Page extract:
⟨
In-universe information
- Gender: Female
- Occupation: LAPD Deputy Chief
- Family: Willie Rae Johnson (mother; deceased) Clay Johnson (father)
- Spouses: Unnamed Ex-Husband (divorced) Fritz Howard (m. 2009)
- Relatives: Charlene "Charlie" Johnson (niece)

= Brenda Leigh Johnson =

Fictional character featured in TNT's The Closer

Deputy Chief Brenda Leigh Johnson (portrayed by Kyra Sedgwick) is a fictional character and the main protagonist featured in TNT's The Closer. She heads the Major Crimes Division (formerly the Priority Homicide Division) of the Los Angeles Police Department. She is portrayed as an intelligent, determined, and exacting woman. The character has a tendency to offend coworkers and other people involved in her cases but is skilled at determining the facts of a crime, compelling confessions, and closing cases. Thus, she is "a closer".

For her portrayal of Johnson, Sedgwick earned six consecutive nominations for Golden Globe Award for Best Actress – Television Series Drama (winning once), five consecutive nominations for the Primetime Emmy Award for Outstanding Lead Actress in a Drama Series (winning once), and seven nominations for Screen Actors Guild Award for Outstanding Performance by a Female Actor in a Drama Series.

== Biographical information==
Brenda's parents are Clay and Willie Rae Johnson. Her father is a career officer in the U.S. Air Force. She and her three brothers (Clay Jr., Bobby, and Jimmy) grew up traveling from base to base with their father. Her parents are both Southerners who retire to Atlanta. Brenda graduates from Georgetown University. She spends seven years with the Central Intelligence Agency, four years with the Metropolitan Police Department of the District of Columbia (MPD), and three and a half years with the Atlanta Police Department before moving to the LAPD.

During season two, Brenda celebrates her 40th birthday.

=== Washington, D.C. ===
While living in Washington, D.C., the CIA train Brenda to be an interrogator. After joining the MPD, she becomes involved with her married boss, Will Pope. After refusing to leave his wife, Pope breaks up with Brenda. However, he later divorces that wife to marry his next, Estelle. During this time, the character also meets Fritz Howard, an FBI agent then working in D.C. who transferred to Los Angeles 3½ years before the show begins. Thus, Fritz leaves D.C. for L.A. slightly before Brenda leaves D.C. for Atlanta. Fritz knows about Brenda and Pope's relationship in D.C. The members of her division in L.A. do not learn of the relationship until Pope and Estelle divorce, which causes Estelle to confront Brenda in front of her entire division, accusing Brenda of wanting to sleep with Pope "again".

=== Atlanta, Georgia ===
Next, Brenda is a captain with the Atlanta Police Department. Her then-husband makes false allegations of her having an affair with a younger police officer, which results in an ethics investigation while she is a member of the APD. Brenda believes that her husband does this because he is jealous of the time she dedicates to her work. The marriage is difficult, and they divorce soon afterward:

If I liked being called a bitch to my face, I'd still be married.

After being cleared of the ethics violation, Brenda seeks a new job. She is offered a position with Homeland Security but declines the offer so that she could head the LAPD's new Priority Homicide Division.

=== Los Angeles, California===
Brenda's friend (and former lover) Assistant Chief Will Pope is responsible for her coming to the LAPD and is again her boss. His motivation in wanting her for the job is that the squad fail to provide cases the prosecutors could win.
⟩
Study material:
⟨
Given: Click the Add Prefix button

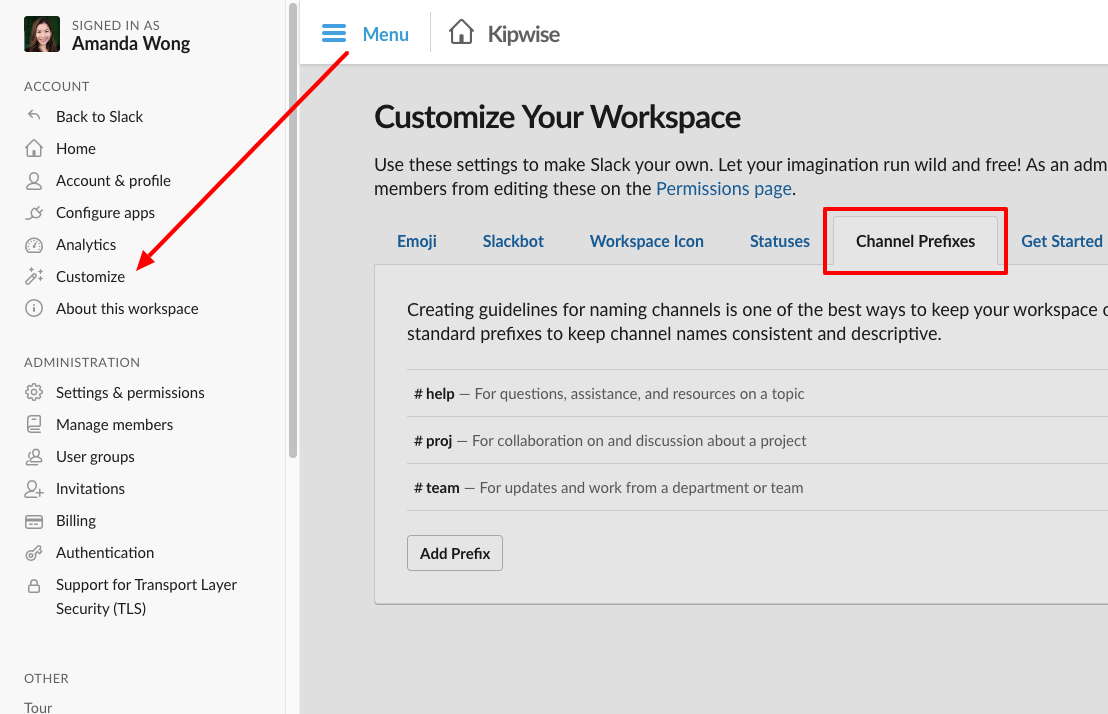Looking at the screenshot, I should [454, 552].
⟩
⟨
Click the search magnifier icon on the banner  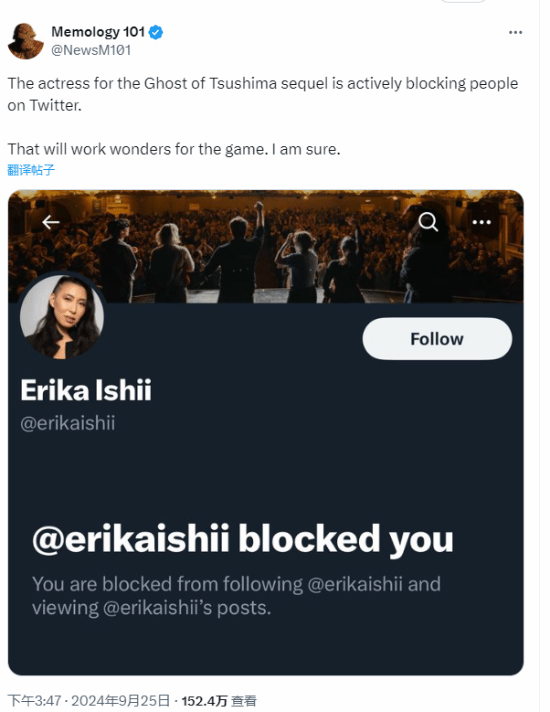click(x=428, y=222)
⟩
Problems to solve:
• 1. Answer these questions using the Brenda Leigh Johnson profile:
(a) Who portrays Brenda Leigh Johnson?
(b) How many years did Brenda spend with the Central Intelligence Agency?
(c) Which offer did Brenda decline so that she could head the LAPD's new Priority Homicide Division?
• 2. Extend the Brenda Leigh Johnson profile, starting after its last sentence.

Solved problems:
• 1.
(a) Kyra Sedgwick
(b) Seven years
(c) A position with Homeland Security

• 2.
During her first case, Brenda is told that she will not be able to obtain DNA results from the LAPD for many weeks, so she contacts associates at the FBI. Fritz notices that the results are for Brenda and personally delivers them. Brenda and Fritz later become involved and eventually marry.

In 2012, Deputy Chief Johnson retires from the LAPD and takes a job as Chief of the Los Angeles County District Attorney Bureau of Investigation.

== Work life ==
When Johnson starts leading the Priority Homicide Division, the squad gives her a cold reception. En masse they apply for a transfer in support of the former head of the division, then-Captain, now-Commander Taylor. She dismisses the lack of acceptance and throws their applications into the trash can in front of them. Her peers in the department are also resentful of the rank she was given when she joined the LAPD. Compounding this, Brenda alienates the FBI and the L.A. District Attorney's office. However, she earns Taylor's respect by solving the murder of his family friend's son.

===Pope divorce proceedings===
Chief Pope and his estranged second wife, Estelle, eventually divorce. While undergoing divorce proceedings, Pope asks Brenda to go through a deposition at his custody hearing. She agrees. Pope gains custody of his children. Estelle, furious at Brenda for her deposition, forces her way to the Squad Room and yells at Brenda, in front of everyone, that "she'd better not find out that she is sleeping with Pope again". Everyone present in the squad room, including Commander Taylor, learns that Brenda had an affair with Pope. They ask the inevitable question, "was she transferred here and given such a high rank due to her relationship with Pope?" Brenda is embarrassed and refuses to talk about the subject. Commander Taylor later makes a statement in front of the entire squad, discredits what Estelle said, and states that Brenda was falsely accused. Brenda later gathers all the pictures and memories of her past relationship with Pope and throws them out in the office trash.

===Stroh case===
By the end of season four (episode 4.13: "Power of Attorney"), Major Crimes Division is investigating a murder linked to six counts of rape. On their hands, they have Chris Dunlap, a thirty-something-year-old who was found hiding in a tree on the night of the murder. When Brenda nearly gets a confession, she is interrupted by the arrival of Dunlap's attorney, Phillip Stroh (Billy Burke). After being caught in several of Stroh's tricks, such as being forced to open up her case to him by Deputy District Attorney Martin Garnett, Brenda gets Dunlap to confess to being the accomplice in the rapes. When she learns that Dunlap never participated in the crime and asks him who was committing the crimes, she is shocked that he accuses his lawyer, Phillip Stroh. Brenda is outsmarted by the clever attorney and doesn't get a confession from him; moreover, the warrant put on Stroh's home serves no good leads, leaving the case open.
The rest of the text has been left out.